Paul Vallas, man of mystery

     Almost 30 years ago I wrote a profile on Bill Pinkney, the first Black sailor to circumnavigate the globe alone — I think I'll repost that later this week. In interviewing his wife Ina, the restaurateur, it came out that while married, they lived in separate homes. In my mid-30s but naive as a lamb, I remember looking up and thinking, "Golly, what's that about?"
     Cohabitation is the predominant condition of marriage — I initially wrote "natural" but that is a fraught term nowadays, when even the concept of "normality" can be seen as a weapon in the supremacist's arsenal. Whatever you call it, 97 percent of married couples manage to live under the same roof.
     In Fran Spielman's excellent interview with Paul Vallas in the Sun-Times Saturday, the former Chicago Public Schools head tries to tap dance past by various controversies that have wrapped their arms around his knees. He explains only being registered to vote in Bridgeport for only the past year this way:
     “When I left Philadelphia to go to New Orleans after Hurricane Katrina, my wife did not want to go with me. She wanted to move back to where she was most comfortable. She bought a home right next to her aged parents in the same house where she grew up. … My kids were still relatively young, and she thought that’s where she could be most easily supported.
     Were I to respond to that by asking, "If your own wife didn't want to go with you, then why should the city of Chicago?" But that could be seen as mean, and personal. Besides, I am not a hard-charging A-list crisis administrator like Paul Vallas, who I suppose must go wherever someone is willing to hire him. The separation can be spun as consideration, I suppose, that his wife is encouraged to live where she is happiest, even if that is in a different part of the country from her husband. That's how the jetset fly. Cohabitation is for the earthbound ordinary.
     “Sometimes, people stay married because they make certain arrangements," Vallas continued, sounding like a character in a Barbara Cartland novel. "I’ve always lived where I’ve worked. This has been our understanding. I wanted my wife to be in her most comfortable setting with her friends and family ... while she allowed me to do what I do: rescues, turnaround projects, crisis management.”
     We are certainly a city in crisis. And sometimes an outsider brings the rigor needed (such as O. W. Wilson coming in to reform the Chicago Police Department in the early 1960s). But when it comes to Chicago, Paul Vallas is not an outsider. From city budget director to CEO of the Chicago Public Schools to consultant for the Fraternal Order of Police, he has had his chance ... whoops, has had a wealth of valuable experience he could bring to the fifth floor of City Hall.
     "Understanding." "Arrangement." These are freighted words. And having endured the tight-lipped mystery wrapped in a cipher befogged by enigma that is Lori Lightfoot, I suppose anyone is an improvement. But notice how he shifted the discussion — if his residence wasn't Palos Heights, where was it? The apartment in Bridgeport he got a year ago? Louisiana? Connecticut? At least Rahm was elected to Congress, and had a semi-legitimate reason not to live here. Vallas is just a hired gun who sees a potential opportunity for a fresh gig back in his hometown and is hurrying back, pretending he never left. If he thought he could be elected mayor of Phoenix, he'd have been living in Phoenix for the past year. Or claim to.

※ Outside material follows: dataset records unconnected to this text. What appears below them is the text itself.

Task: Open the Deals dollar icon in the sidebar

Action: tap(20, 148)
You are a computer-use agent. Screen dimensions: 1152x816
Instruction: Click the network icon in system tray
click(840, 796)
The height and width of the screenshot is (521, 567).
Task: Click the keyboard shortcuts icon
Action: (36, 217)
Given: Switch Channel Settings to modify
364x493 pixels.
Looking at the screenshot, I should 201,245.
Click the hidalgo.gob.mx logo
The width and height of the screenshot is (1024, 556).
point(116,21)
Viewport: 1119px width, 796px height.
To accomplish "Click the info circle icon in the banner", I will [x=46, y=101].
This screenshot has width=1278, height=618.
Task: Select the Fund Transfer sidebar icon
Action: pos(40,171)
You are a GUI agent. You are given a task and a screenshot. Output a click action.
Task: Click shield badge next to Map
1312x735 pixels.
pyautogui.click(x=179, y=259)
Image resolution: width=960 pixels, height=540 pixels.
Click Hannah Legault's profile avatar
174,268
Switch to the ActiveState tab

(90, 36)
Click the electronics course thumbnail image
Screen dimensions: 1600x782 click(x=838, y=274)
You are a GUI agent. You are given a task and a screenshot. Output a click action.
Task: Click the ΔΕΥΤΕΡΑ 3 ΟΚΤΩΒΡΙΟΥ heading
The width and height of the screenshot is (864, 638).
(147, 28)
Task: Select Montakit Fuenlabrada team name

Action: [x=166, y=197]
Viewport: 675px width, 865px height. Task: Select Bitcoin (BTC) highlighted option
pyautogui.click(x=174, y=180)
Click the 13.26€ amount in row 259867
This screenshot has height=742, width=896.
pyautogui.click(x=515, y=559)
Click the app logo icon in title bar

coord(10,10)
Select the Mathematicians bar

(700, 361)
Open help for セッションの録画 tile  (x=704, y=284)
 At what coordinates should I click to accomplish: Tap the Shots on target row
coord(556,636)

  1. Also posted on your FB page; hope the double post is OK and please delete if not. Thanks! Well told as always. When I was a kid I thought the Heart '❤️' Chicago Motel was where my folks had their honeymoon. We lived on Ridge and drove past it often, and I made that story up in my head the way kids do. Or in the way I did. Turns out their honeymoon was at a much nicer hotel, on LSD. Regarding Mr. Vallas and his "arrangement," it's much more common than folks realize. I am not saying that I know the content of his character, but the living separately thing does not ring bells for me. There are many, many divorces in the US because of the conflict and lack of effective communication in marriages, or perhaps deception when the truth would be more mature, and wiser. Countless couples are in non-traditional marriages that work very well for them, or they are not married but have very close friendships and financial arrangements with a partner who cannot/does not meet their needs in other ways. Dan Savage puts out a podcast that sheds light on the many ways people express themselves intimately in relationships, and Neil Sattin's Relationship Alive is for couples who want to learn how to discuss difficult topics and keep a marriage healthy for those who do not have the skills or maturity. Again, it seems Mr. Vallas might be "complicated" and I don't know what that means, but I do know that Chicago needs help and I hope someone can steer the ship effectively to avoid another Edmund Fitzgerald situation. It's not Chicago's fault that we are crime ridden (thanks NRA, institutionalized racism, intersectionality, corruption, lack of schooling, etc), but a good captain is what we need.

  2. Paul Vallas? Seriously? He's still alive and kicking? He was the municipal budget director when I still lived in Chicago, and I've been gone for thirty years.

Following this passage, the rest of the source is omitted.